TASK TO COMPLETE:
Only the lines from the one containing "Task: Pick metin2_map_skipia_dungeon_01" to the end of the material are to be copied, exactly and in full; images stay out.

DATA FOR PROCESSING:

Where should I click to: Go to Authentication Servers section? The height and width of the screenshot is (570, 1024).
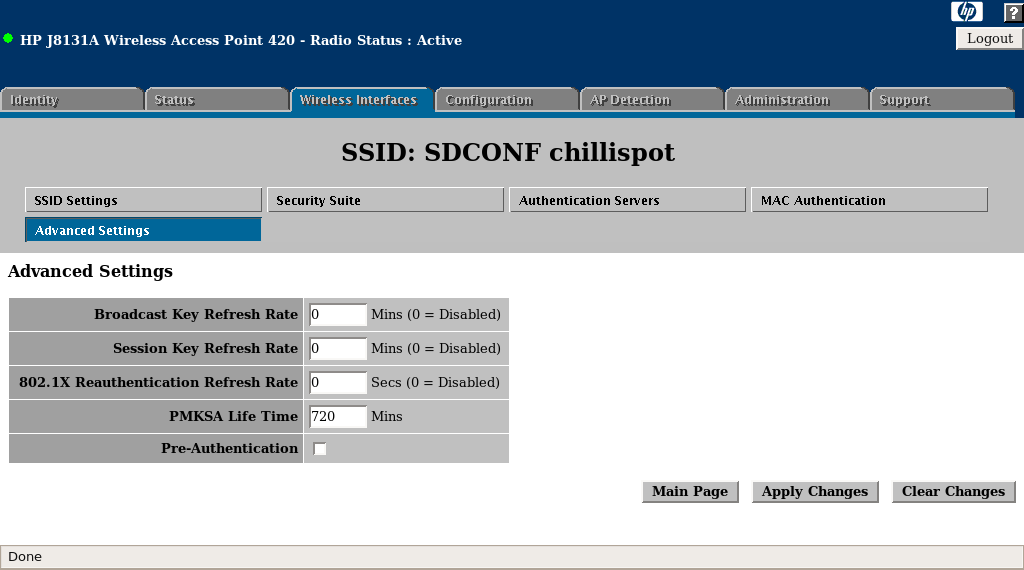coord(627,200)
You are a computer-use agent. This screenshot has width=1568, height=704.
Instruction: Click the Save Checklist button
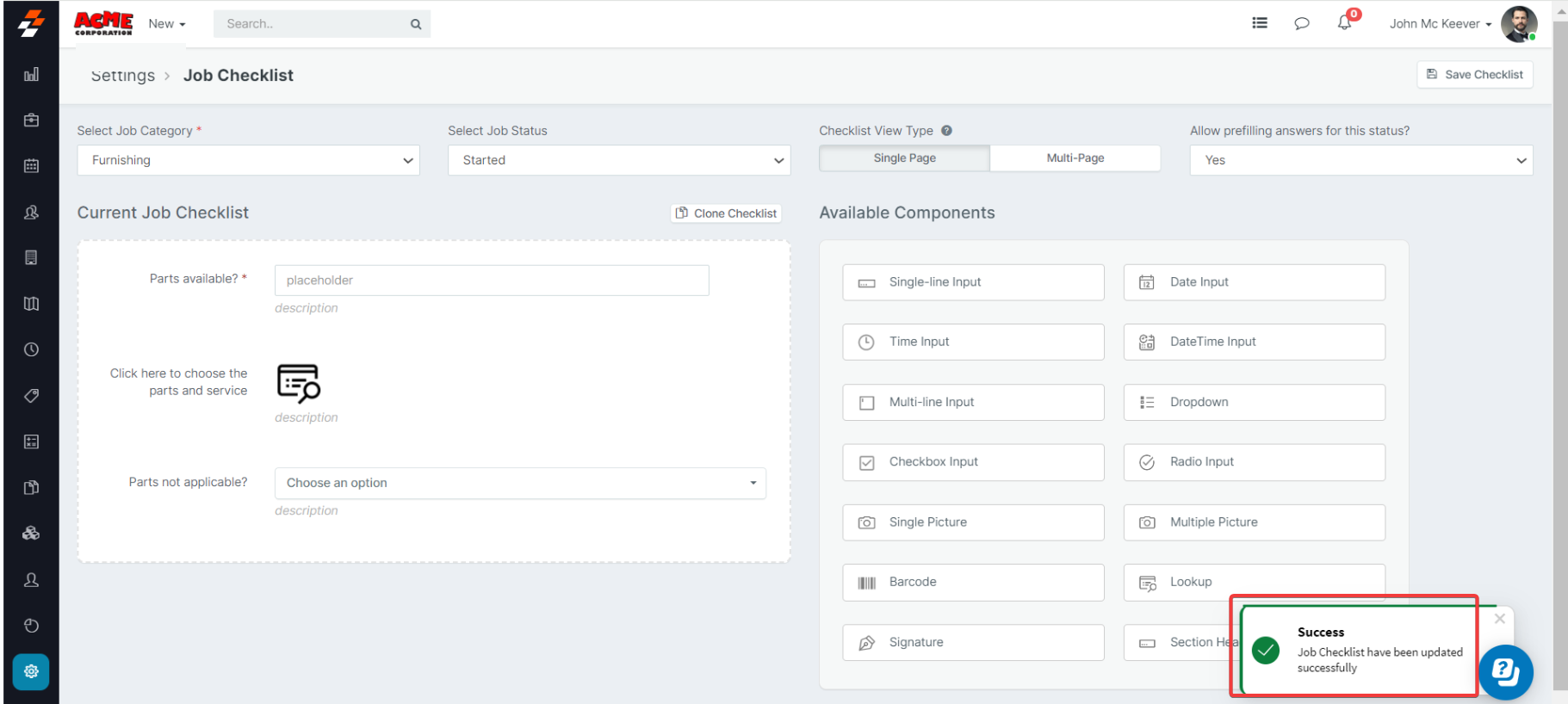pos(1474,75)
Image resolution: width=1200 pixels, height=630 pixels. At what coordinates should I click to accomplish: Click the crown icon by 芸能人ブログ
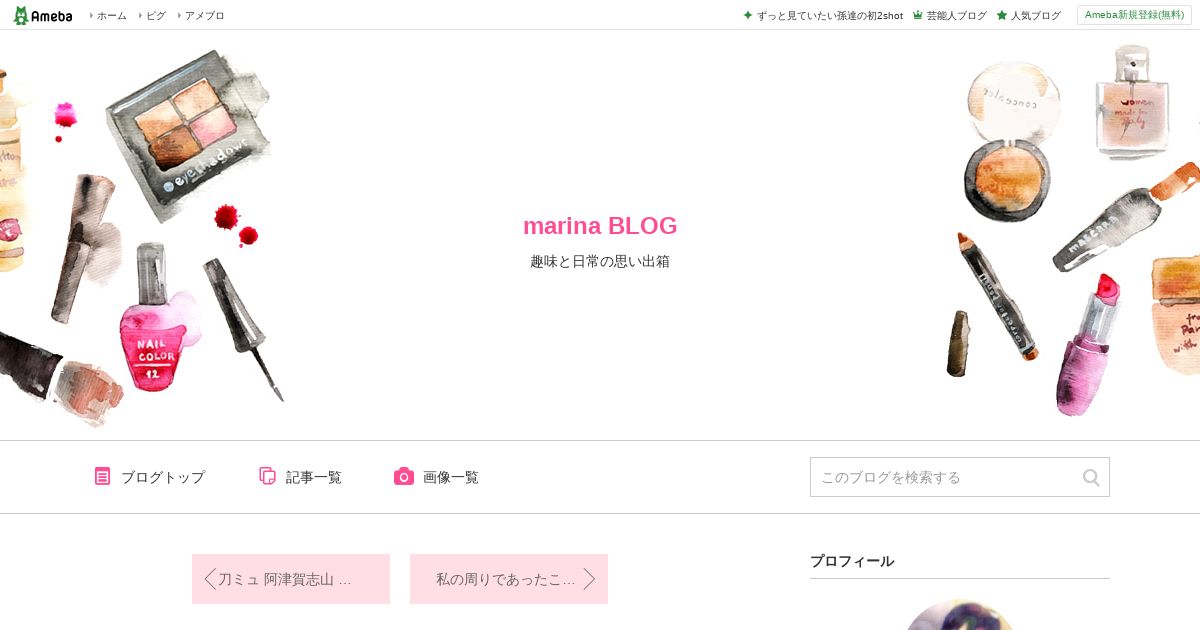tap(917, 15)
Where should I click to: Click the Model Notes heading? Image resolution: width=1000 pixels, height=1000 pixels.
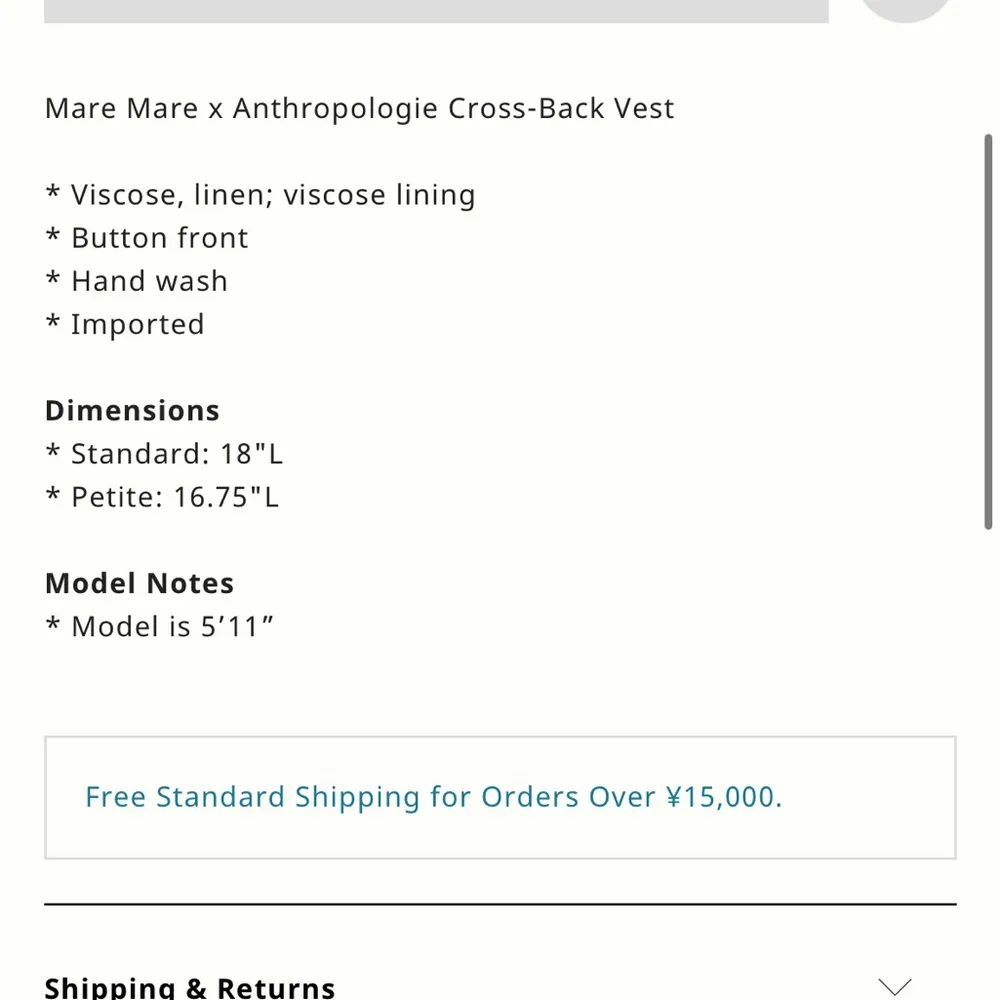pyautogui.click(x=139, y=583)
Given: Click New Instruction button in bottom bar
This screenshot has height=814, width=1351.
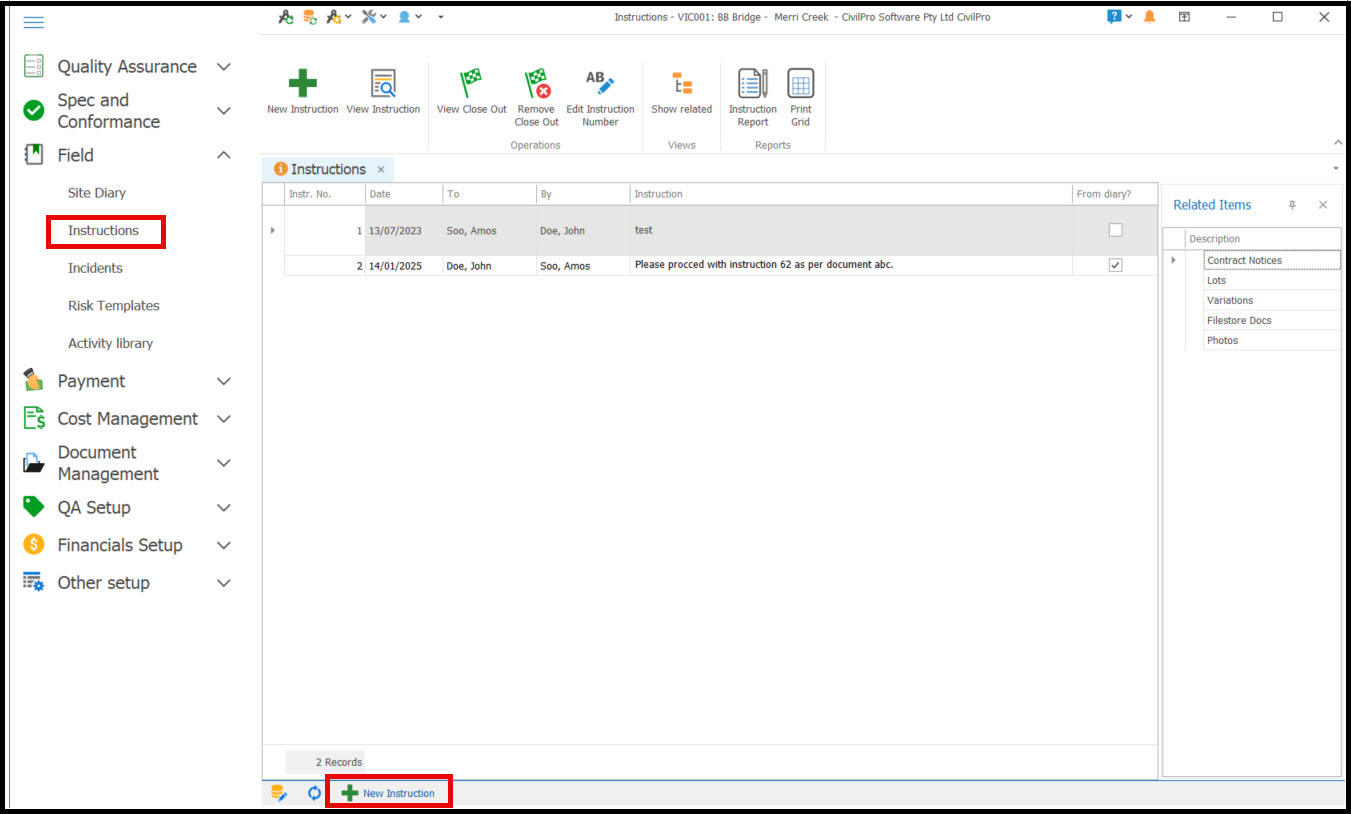Looking at the screenshot, I should (x=389, y=793).
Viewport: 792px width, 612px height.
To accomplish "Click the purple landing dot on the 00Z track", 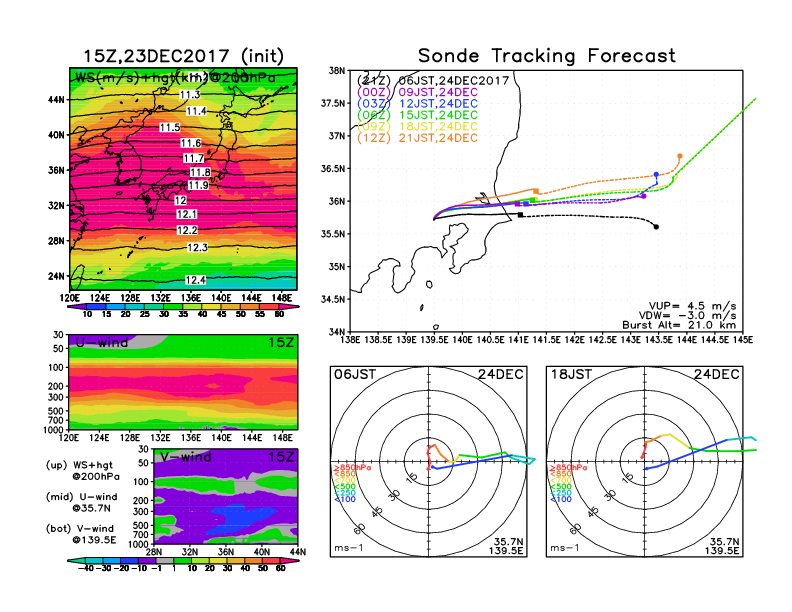I will 643,196.
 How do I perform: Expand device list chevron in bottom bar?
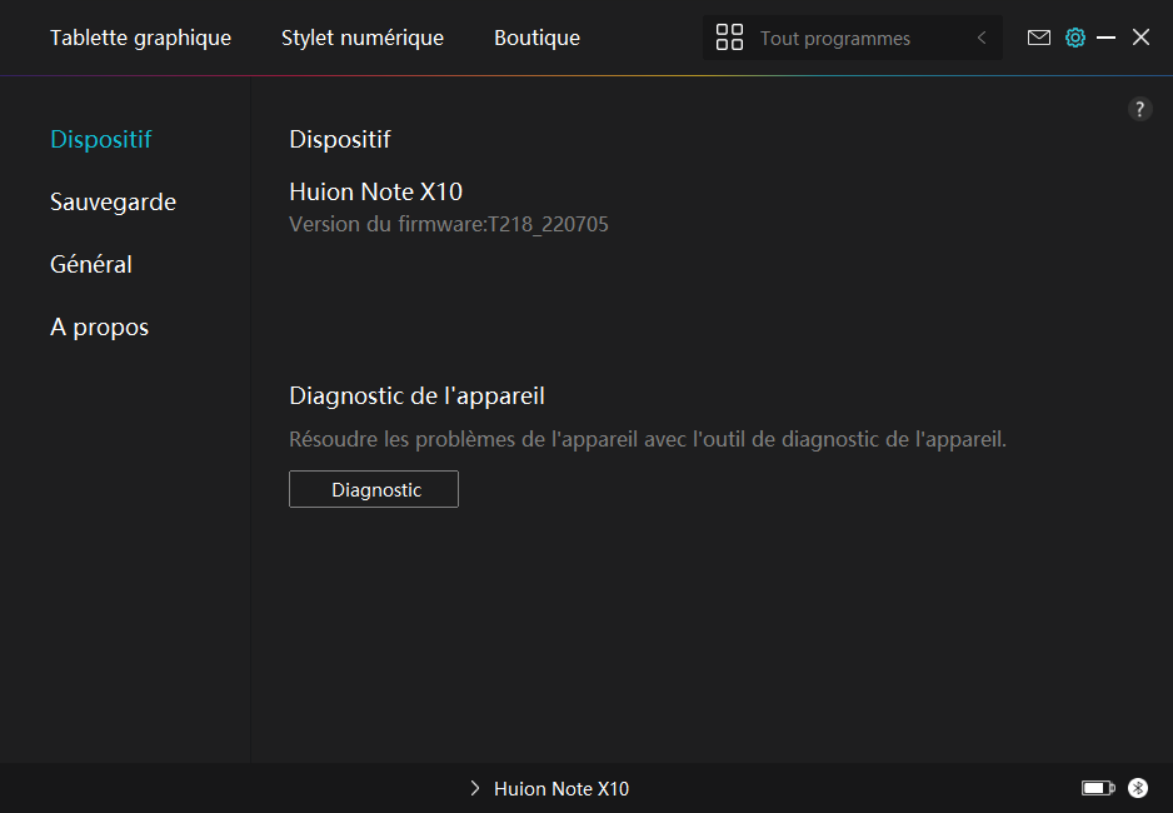pos(475,789)
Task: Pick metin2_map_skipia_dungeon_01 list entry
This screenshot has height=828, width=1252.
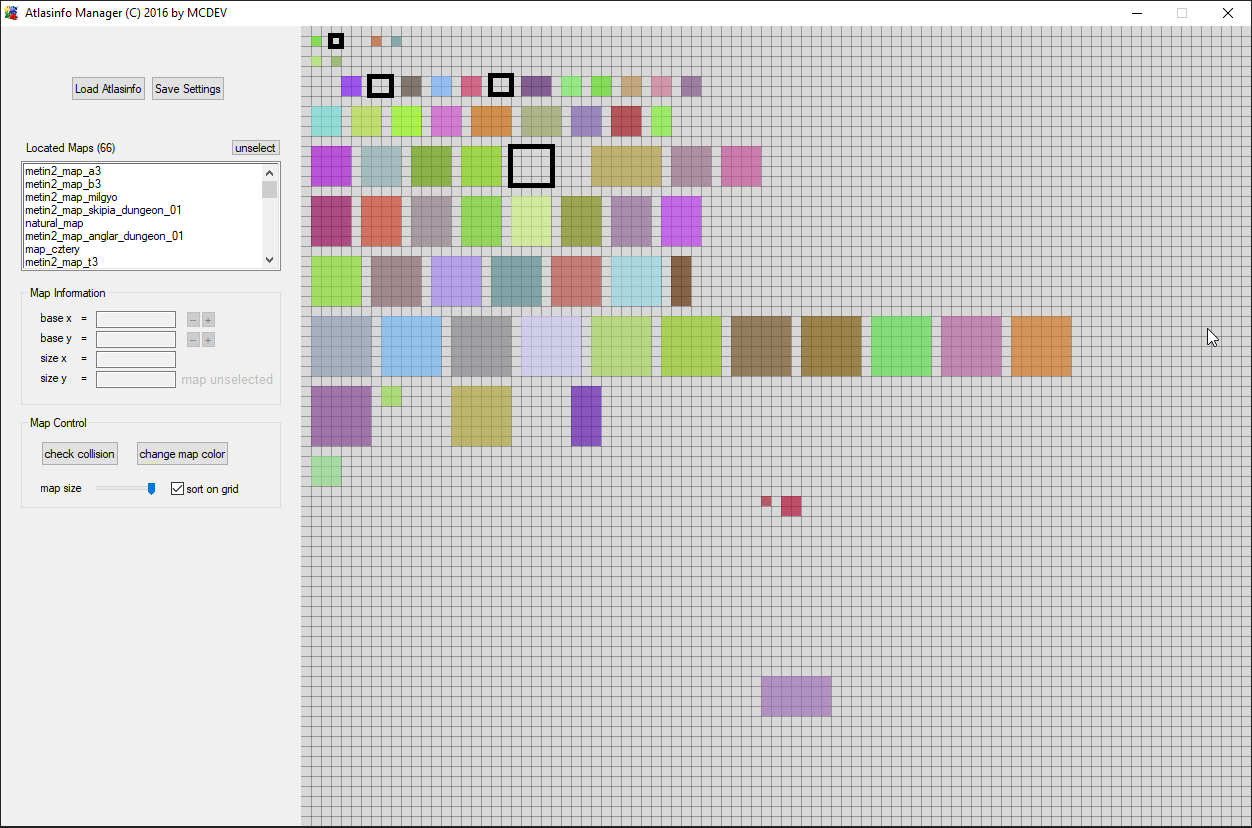Action: [103, 210]
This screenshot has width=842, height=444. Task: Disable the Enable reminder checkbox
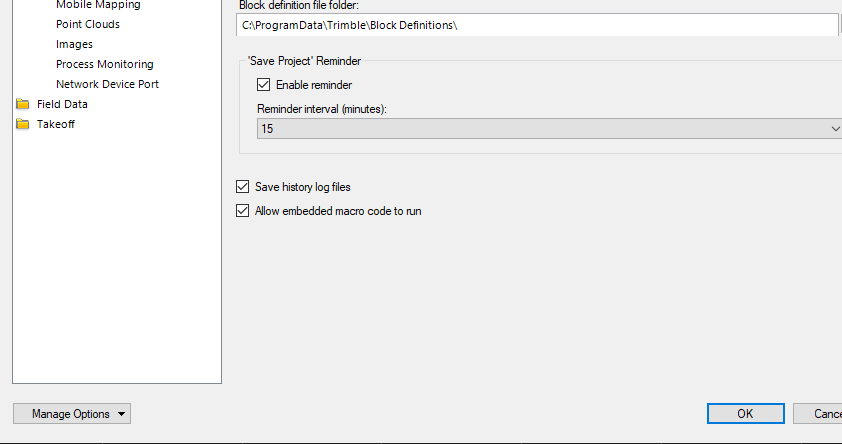264,85
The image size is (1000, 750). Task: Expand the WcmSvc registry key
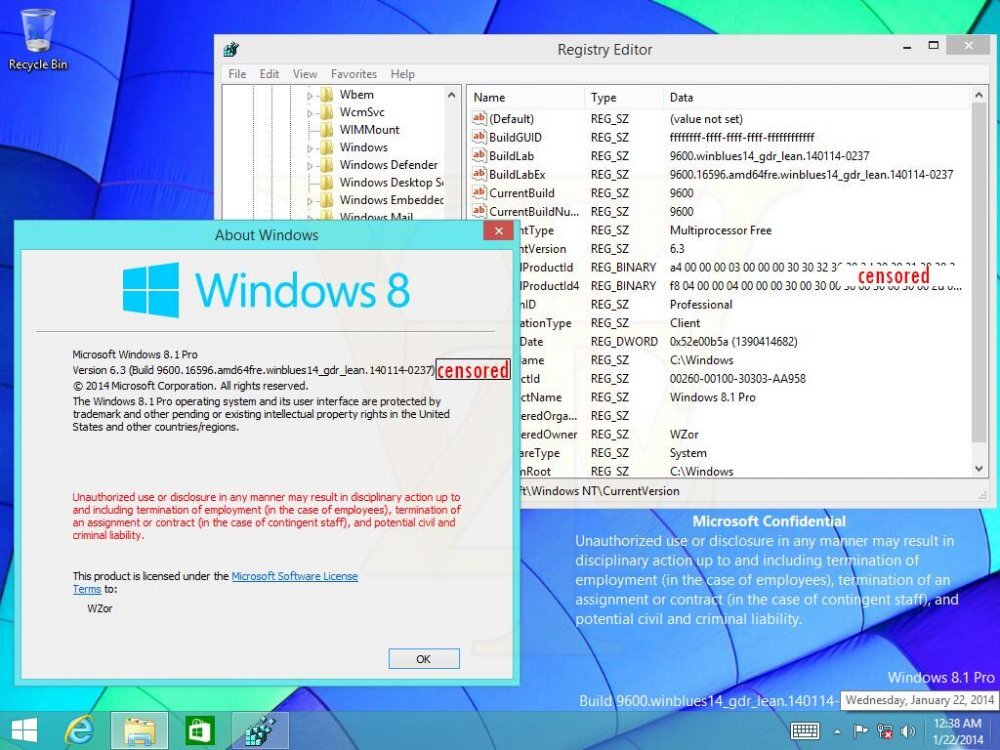(310, 111)
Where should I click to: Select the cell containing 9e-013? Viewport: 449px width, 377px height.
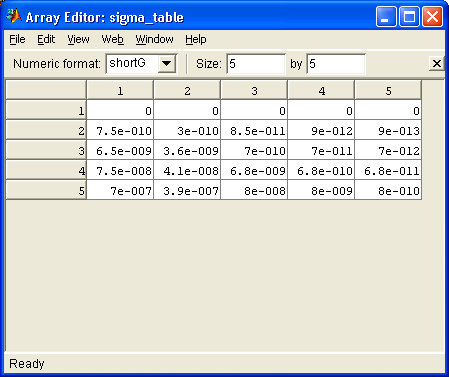pos(388,130)
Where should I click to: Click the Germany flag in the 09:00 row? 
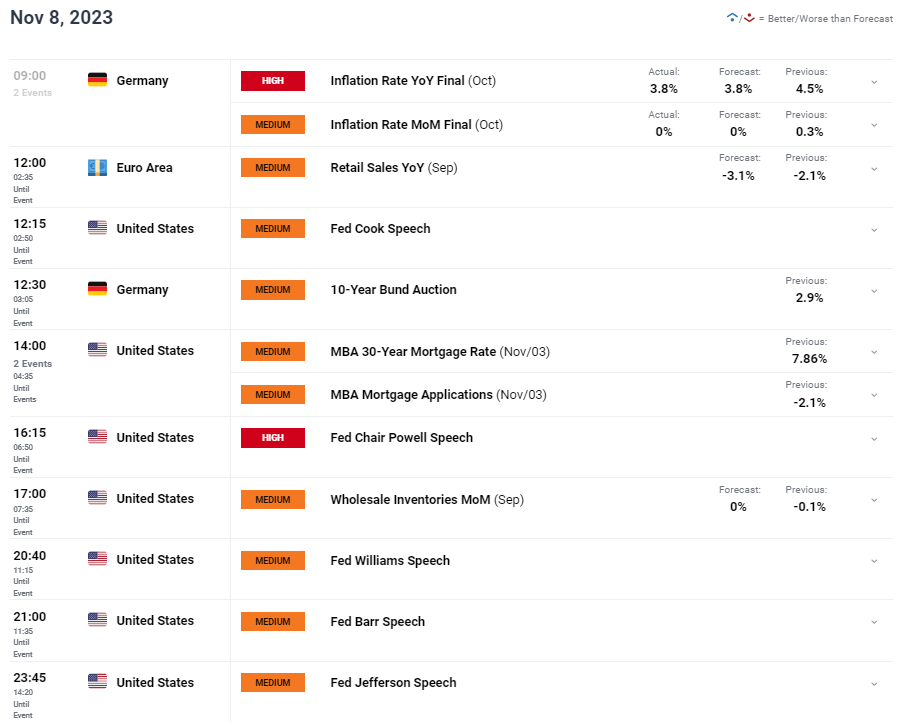click(x=97, y=80)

SOLUTION BELOW:
Task: Pick metin2_map_skipia_dungeon_01 list entry
This screenshot has height=828, width=1252.
Action: [103, 210]
This screenshot has width=842, height=444. Task: Disable the Enable reminder checkbox
264,85
The image size is (1000, 750). Task: Expand the WcmSvc registry key
(310, 111)
Where should I click to: Select the cell containing 9e-013? Viewport: 449px width, 377px height.
pos(388,130)
Where should I click to: Click the Germany flag in the 09:00 row? 
click(x=97, y=80)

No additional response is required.